The rules of Bid Euchre differ from area to area, and according to the preferences of the players. There are no "standard" rules, but there are rules that are used by most players in most games.
Basic Rules of Bid Euchre
The basic rules of Bid Euchre call for two teams of two players each--partners who sit opposite each other at the table. A standard Bid Euchre deck consists of the ace through 9 of each suit. All the cards are dealt. Each player receives the same number of cards.The order of rank is ace high to 9 low, with the exception of the jacks of the trump suit and the suit that is the same color as the trump suit. For example, if hearts is the trump suit, the jack of hearts is the highest card in the deck and is called the "right bower." The jack of diamonds is the "left bower" and ranks above all other cards except the jack of hearts. The left bower is considered a trump-suit card rather than a card in its own suit. In a no-trump bid, all suits rank ace high to 9 low, and there are no bowers.
Each player bids once, starting with the player sitting to the dealer's left. A bid consists of the number of tricks a player believes his team can take, and a "trump" suit or "no-trump." For example, a player might bid two hearts or four "no trump." Passing is allowed, but if a player passes he will not be entitled to bid later during that hand. Unlike Bridge, suits have no rank. Therefore, a bid of "four" must be overbid by a bid of "five" or "six," regardless of the trump. In a single-deck game, there are six tricks per hand. Therefore, a bid of six is the highest possible bid.
Rules of Play
The person who bids the highest is called the "declarer." She leads a card. The player to the declarer's left plays next, and so on, until each player has played a card. It must be of the same suit if she has it. If she is void, she may discard any card she chooses, or play a trump. The highest card played wins the trick. A trump wins any trick unless a higher trump is played. The winner of each trick leads the first card of the next trick.

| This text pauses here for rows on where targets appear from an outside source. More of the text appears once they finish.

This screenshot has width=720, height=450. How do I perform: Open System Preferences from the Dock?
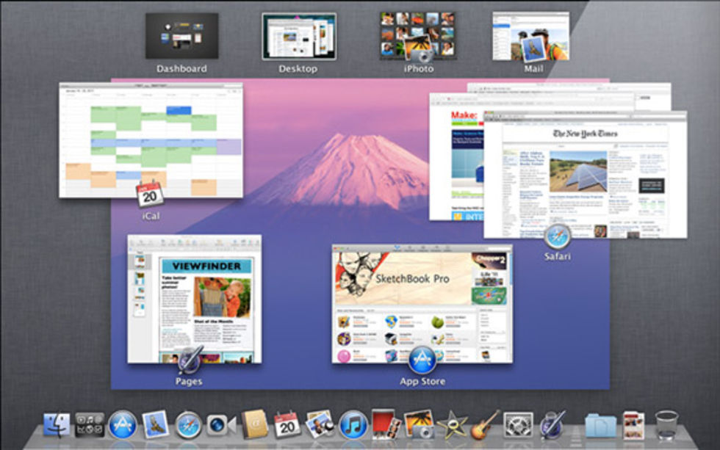[x=518, y=425]
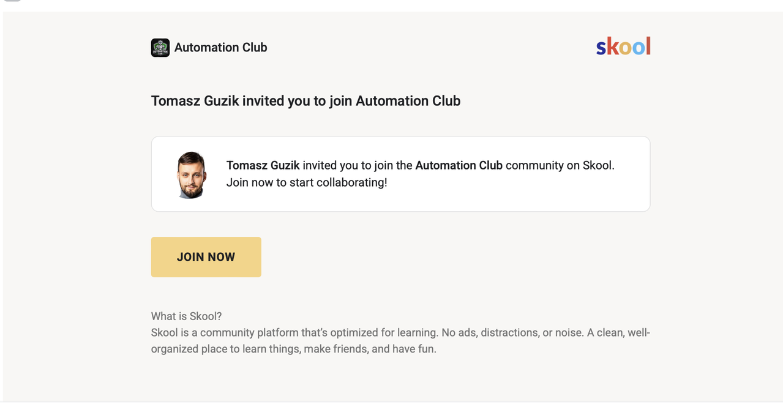The width and height of the screenshot is (783, 407).
Task: Click bold Automation Club text inside the card
Action: (x=459, y=165)
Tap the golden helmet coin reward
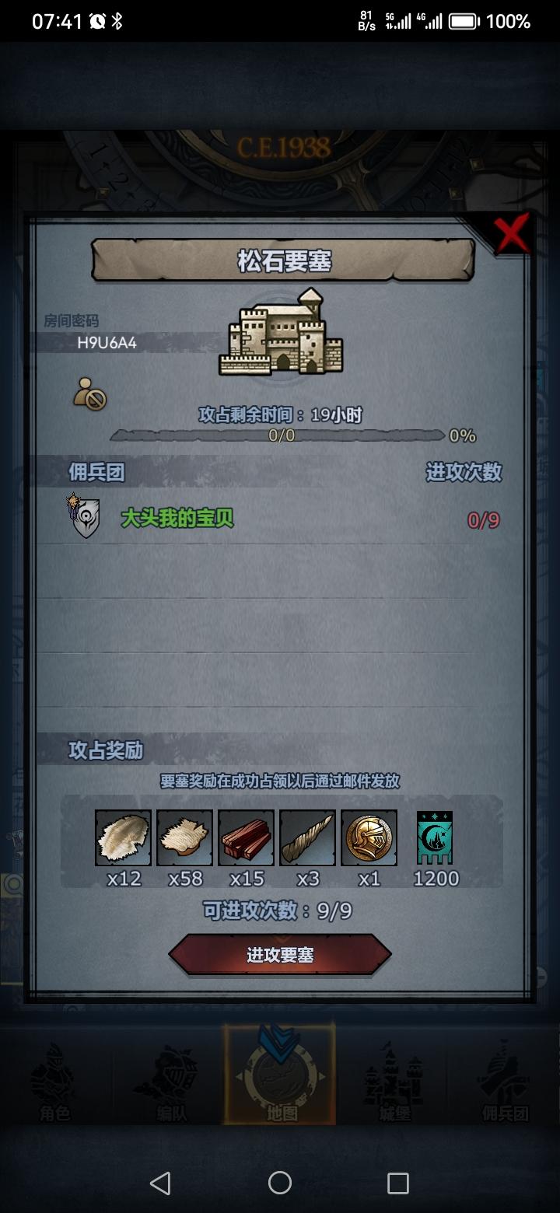The image size is (560, 1213). tap(369, 837)
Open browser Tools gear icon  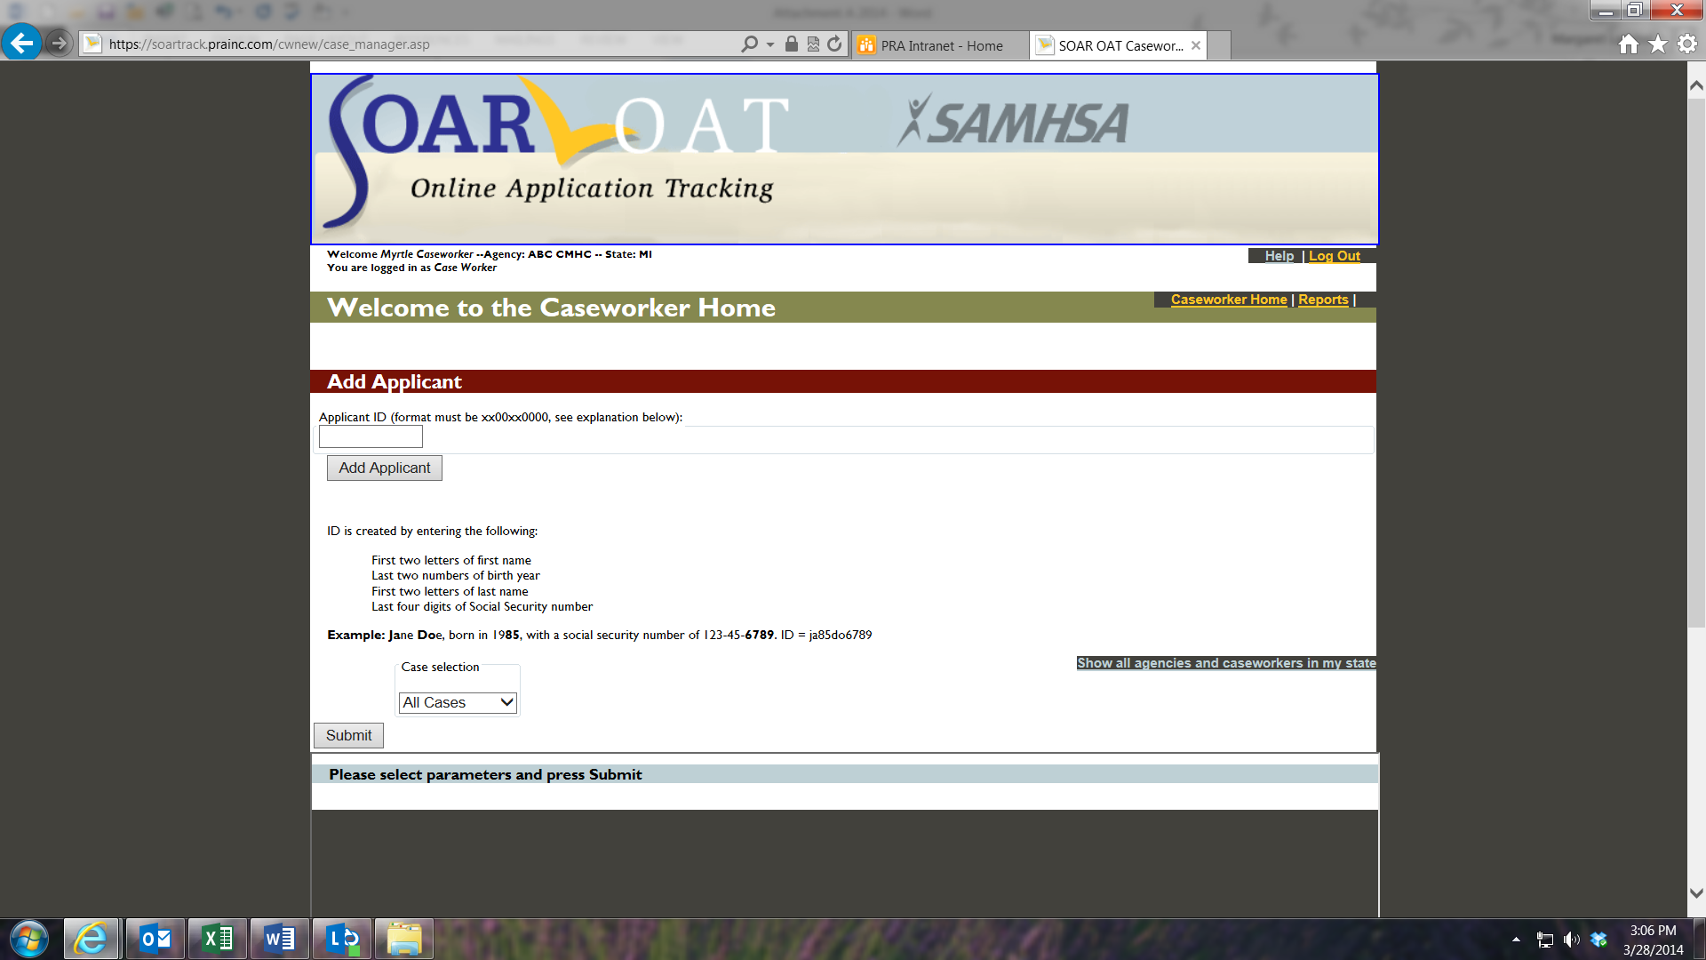[x=1686, y=44]
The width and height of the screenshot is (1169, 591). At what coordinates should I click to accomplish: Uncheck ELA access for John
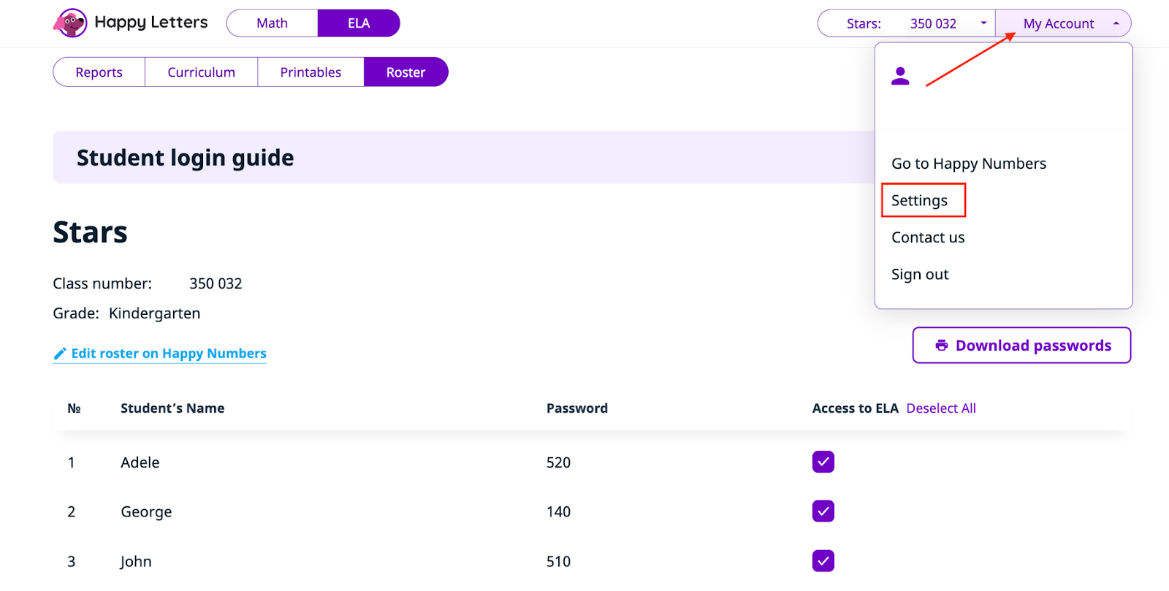point(823,561)
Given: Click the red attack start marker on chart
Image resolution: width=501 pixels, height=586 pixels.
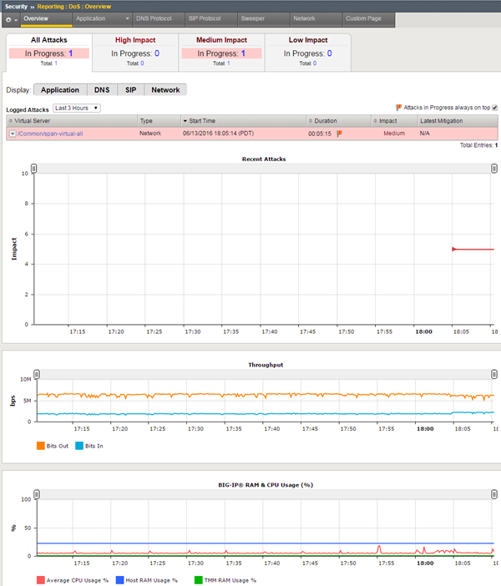Looking at the screenshot, I should tap(454, 249).
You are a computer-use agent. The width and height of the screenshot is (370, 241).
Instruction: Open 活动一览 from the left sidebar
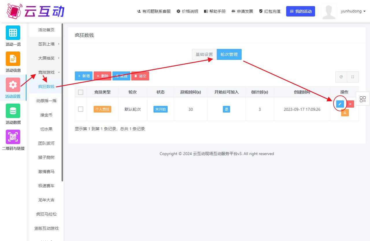click(13, 36)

Scoring is simple: If the bidding team takes at least the number of tricks as the bid calls for, each team receives one point for each trick taken. If the bidding team does not take the required number of tricks, it is "set" and receives no points. One point for each trick the team bid is deducted from its score. The "setting" team still receives one point for each trick it took. A team can have a negative score.
Winning the Game
A game is played to whatever total score the players decide. A common goal is 32 points. A team can win by either: 1) reaching the goal when it wins a hand on which it was the bidding team; or 2) reaching the goal when it sets a bid. A team cannot win, even if it reaches the goal, after a hand in which the opponent is the bidding team and reaches its bid.